▶ [WORK TO BE COMPLETED]
Every line from the one containing "Image resolution: width=1456 pixels, height=825" to the one containing "Task: Tap the 9:42 PM clock" in the records below, both included, must be set down exactly, and no other line.

(Stored entries)
□ □ □ □

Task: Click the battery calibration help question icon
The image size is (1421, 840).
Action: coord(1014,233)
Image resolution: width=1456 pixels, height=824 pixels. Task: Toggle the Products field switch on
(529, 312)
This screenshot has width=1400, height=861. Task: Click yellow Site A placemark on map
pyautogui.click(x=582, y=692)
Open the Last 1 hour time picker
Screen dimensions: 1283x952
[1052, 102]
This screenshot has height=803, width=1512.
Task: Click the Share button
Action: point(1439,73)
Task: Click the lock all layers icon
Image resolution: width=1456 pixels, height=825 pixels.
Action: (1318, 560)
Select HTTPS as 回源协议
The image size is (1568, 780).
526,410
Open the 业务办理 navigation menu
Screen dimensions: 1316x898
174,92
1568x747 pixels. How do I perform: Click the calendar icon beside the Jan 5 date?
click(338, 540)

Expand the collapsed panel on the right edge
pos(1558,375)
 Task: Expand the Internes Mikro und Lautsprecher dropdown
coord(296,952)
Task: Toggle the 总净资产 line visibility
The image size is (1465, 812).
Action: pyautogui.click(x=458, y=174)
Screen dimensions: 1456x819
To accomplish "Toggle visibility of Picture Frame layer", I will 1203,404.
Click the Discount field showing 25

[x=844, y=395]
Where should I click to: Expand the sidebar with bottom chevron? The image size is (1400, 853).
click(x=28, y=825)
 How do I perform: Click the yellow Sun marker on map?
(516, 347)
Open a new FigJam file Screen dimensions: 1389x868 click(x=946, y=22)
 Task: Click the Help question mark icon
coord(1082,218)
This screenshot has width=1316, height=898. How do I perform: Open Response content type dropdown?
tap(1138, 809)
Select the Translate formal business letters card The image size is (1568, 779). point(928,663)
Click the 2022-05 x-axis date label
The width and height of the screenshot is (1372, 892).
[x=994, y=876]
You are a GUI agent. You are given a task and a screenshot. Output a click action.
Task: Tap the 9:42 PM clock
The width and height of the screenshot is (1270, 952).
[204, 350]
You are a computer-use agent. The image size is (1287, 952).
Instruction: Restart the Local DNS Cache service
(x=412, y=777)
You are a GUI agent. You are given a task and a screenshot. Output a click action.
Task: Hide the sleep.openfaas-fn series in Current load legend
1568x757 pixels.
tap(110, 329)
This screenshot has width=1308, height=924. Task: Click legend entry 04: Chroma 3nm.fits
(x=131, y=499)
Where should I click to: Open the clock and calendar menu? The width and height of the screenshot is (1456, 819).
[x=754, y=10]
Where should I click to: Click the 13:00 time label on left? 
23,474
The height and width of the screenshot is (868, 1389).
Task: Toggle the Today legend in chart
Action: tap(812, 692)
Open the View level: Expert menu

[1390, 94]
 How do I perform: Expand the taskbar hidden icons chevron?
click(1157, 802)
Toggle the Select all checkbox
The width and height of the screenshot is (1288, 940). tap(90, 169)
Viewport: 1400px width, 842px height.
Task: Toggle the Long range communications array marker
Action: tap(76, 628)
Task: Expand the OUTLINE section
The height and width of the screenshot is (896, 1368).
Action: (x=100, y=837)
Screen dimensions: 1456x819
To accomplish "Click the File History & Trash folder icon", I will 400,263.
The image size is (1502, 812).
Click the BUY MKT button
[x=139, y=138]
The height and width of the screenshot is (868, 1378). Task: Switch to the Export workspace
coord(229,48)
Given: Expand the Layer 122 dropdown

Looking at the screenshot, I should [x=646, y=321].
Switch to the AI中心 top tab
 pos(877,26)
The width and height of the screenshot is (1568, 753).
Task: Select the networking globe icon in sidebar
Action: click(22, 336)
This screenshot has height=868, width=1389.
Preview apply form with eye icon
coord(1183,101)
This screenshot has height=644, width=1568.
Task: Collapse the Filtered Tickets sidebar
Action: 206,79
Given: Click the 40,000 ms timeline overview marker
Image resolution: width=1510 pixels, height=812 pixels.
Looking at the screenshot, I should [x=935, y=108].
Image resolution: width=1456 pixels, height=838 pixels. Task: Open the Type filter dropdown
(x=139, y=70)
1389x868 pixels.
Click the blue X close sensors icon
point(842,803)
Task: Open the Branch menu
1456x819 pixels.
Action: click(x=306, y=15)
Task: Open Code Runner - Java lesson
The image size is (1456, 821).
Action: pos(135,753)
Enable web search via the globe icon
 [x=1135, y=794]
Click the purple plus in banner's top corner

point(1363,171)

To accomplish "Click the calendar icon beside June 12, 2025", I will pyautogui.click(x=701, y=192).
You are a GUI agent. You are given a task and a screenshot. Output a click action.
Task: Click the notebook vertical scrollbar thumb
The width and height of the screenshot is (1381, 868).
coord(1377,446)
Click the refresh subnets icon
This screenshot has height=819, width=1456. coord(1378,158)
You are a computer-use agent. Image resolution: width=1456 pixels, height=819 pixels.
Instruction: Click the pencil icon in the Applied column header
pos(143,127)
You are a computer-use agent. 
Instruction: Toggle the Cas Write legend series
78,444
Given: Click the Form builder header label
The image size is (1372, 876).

□ □ □ □

▶ [SOLUTION]
Image resolution: width=1456 pixels, height=825 pixels.
Action: (1318, 560)
Select HTTPS as 回源协议
The image size is (1568, 780).
526,410
Open the 业务办理 navigation menu
Screen dimensions: 1316x898
174,92
1568x747 pixels. How do I perform: Click the calendar icon beside the Jan 5 date?
click(338, 540)

Expand the collapsed panel on the right edge
pos(1558,375)
 Task: Expand the Internes Mikro und Lautsprecher dropdown
coord(296,952)
Task: Toggle the 总净资产 line visibility
The image size is (1465, 812).
Action: pyautogui.click(x=458, y=174)
Screen dimensions: 1456x819
To accomplish "Toggle visibility of Picture Frame layer", I will 1203,404.
Click the Discount field showing 25

[x=844, y=395]
Where should I click to: Expand the sidebar with bottom chevron? The image size is (1400, 853).
click(x=28, y=825)
 How do I perform: Click the yellow Sun marker on map?
(516, 347)
Open a new FigJam file Screen dimensions: 1389x868 click(x=946, y=22)
 Task: Click the Help question mark icon
coord(1082,218)
This screenshot has width=1316, height=898. How do I perform: Open Response content type dropdown?
tap(1138, 809)
Select the Translate formal business letters card The image size is (1568, 779). point(928,663)
Click the 2022-05 x-axis date label
The width and height of the screenshot is (1372, 892).
[x=994, y=876]
You are a GUI agent. You are given a task and a screenshot. Output a click action.
Task: Tap the 9:42 PM clock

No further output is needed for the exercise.